Keywords: Acinetobacter | Intensive Care Unit

ABSTRACT
Acinetobacter plays an important role in the infection of patients admitted to hospitals. Acinetobacter are free living gram-negative coccobacilli that emerge as significant nosocomial pathogens in the hospital setting and are responsible for intermittent outbreaks in the Intensive Care Unit. The aim of this study was to determine the prevalence of Acinetobacter in patients admitted into the Intensive Care Unit and determine their role in infections in the ICU. A total of one hundred patients were recruited for the study, catheter specimen urine, tracheal aspirate and blood culture were collected aseptically from the patients. The specimens were cultured on blood and MacConkey and the organisms identified using Microbact 12E (0xoid). The Plasmid analysis was done using the TENS miniprep method. Fourteen (14%) of the 100 patients recruited into the study, developed Acinetobacter infection. Acinetobacter spp constituted 9% of the total number of isolates. Twelve (86%) of the isolates were recovered from tracheal aspirate, 1(7%) from urine and 1(7%) from blood.
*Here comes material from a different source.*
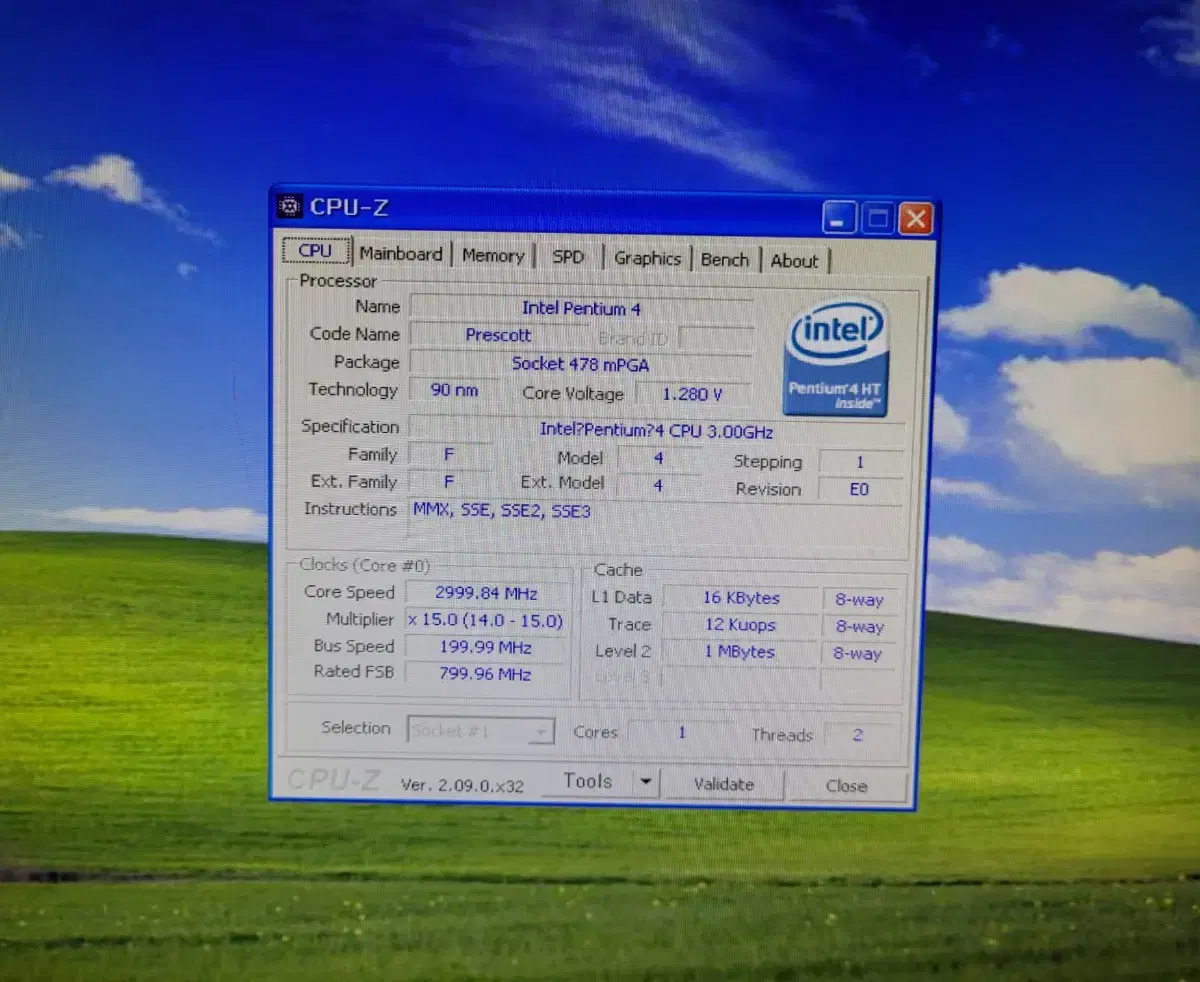
Task: Click the Intel Pentium 4 HT logo image
Action: pos(836,355)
All of the isolates harbor plasmids of varying molecular sizes. Ten of the fourteen Acinetobacter were isolated at about the same period of time in the ICU with 6(42.7%) having plasmid size in the 23.1kb band and all showed similar pattern revealing that the isolates exhibit some relatedness. The clonal nature of the isolates suggest that strict infection control practices must be adopted in ICU, also an antibiotic policy must be developed for the ICU to prevent abuse of antibiotics that may lead to selection of resistant bacteria.